Glendon Mellow said...

That makes sense. It would be interesting to hear what a fine artist would say, but I think I agree with you, Traumador.

Stephanie Zvan said...

Well, I put it under art, but that's largely because I don't think art is valued enough. So I'm pushing art whenever it's applicable.

Glendon Mellow said...

oooo, I like that reason, Stephanie!

Peter Bond said...

I have you under "Blogs I read." I'm a coward so I don't have to choose!

In fact, why don't we create a new category for science/art blogs:

"Sciart" .... or "Arence"....?

Thanks for the mention, Glendon!

Anonymous said...

I find that defaulting everything to art is a sustainable argument...

I have an old Peanuts cartoon that I had clipped half a century ago, and it shows Lucy standing beside Charlie Brown and his freshly made snowman, with her question to him ..."But is it ART?"

It just tickles my funny bone.

Glendon Mellow said...

Hey Bond!

The term sciart is used a bit.
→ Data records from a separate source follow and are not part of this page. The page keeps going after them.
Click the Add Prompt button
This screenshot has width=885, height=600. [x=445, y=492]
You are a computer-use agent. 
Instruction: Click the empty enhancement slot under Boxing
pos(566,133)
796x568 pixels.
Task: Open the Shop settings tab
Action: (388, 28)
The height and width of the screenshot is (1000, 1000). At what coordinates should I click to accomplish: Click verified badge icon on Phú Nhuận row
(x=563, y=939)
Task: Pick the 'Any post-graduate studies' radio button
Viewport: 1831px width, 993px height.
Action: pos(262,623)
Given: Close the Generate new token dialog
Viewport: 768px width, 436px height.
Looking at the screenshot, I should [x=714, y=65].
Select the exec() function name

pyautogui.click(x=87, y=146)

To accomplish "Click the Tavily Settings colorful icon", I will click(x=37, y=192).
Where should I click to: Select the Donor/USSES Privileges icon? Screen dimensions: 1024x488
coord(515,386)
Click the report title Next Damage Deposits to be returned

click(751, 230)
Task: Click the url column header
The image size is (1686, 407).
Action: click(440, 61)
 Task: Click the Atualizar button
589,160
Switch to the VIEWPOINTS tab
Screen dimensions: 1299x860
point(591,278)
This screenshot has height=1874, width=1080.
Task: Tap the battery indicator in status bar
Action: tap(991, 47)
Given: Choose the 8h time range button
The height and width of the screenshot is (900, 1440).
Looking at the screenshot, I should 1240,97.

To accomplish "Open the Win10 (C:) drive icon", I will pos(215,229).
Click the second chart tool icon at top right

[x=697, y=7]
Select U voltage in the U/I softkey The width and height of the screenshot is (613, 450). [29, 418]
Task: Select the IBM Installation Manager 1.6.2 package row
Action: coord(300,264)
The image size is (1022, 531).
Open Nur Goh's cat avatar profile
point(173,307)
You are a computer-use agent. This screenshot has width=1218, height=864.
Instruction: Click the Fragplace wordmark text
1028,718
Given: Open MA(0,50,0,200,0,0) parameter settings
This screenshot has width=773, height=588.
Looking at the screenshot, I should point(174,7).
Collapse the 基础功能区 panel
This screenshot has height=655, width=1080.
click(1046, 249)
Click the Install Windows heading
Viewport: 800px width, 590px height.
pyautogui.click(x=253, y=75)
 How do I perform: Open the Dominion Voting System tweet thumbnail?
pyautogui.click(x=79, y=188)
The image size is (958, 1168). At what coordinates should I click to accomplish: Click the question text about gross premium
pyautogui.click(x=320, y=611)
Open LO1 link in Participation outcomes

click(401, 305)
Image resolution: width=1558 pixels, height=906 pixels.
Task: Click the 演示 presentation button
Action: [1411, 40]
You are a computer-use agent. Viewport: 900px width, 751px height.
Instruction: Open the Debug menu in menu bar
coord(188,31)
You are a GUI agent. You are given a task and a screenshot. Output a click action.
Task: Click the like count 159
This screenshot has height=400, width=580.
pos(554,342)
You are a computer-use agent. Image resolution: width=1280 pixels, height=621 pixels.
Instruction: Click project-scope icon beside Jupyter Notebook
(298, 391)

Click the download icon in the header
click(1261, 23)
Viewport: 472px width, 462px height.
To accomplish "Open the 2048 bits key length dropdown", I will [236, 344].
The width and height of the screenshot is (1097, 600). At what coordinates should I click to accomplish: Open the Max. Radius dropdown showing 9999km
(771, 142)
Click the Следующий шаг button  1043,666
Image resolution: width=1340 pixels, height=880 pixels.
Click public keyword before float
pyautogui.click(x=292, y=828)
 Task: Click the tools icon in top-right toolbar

There's a sciart listserv run by the Guild of Natural Science Illustrators that I'm on. But I think it is more of an abbreviation than a term.

Glendon Mellow said...

Leslie, that reminds me of many of the Calvin and Hobbes cartoons. I think Watterson must have picked up on that Peanuts, as he is a fan.

My fave was Calvin insulting other kids' snowmen as being postmodern with nothing to say, or mere shock value, and declare his as genius.

I think Calvin's was a snowman broken apart on his parent's car in the driveway, with lots of shocked snowmen standing by.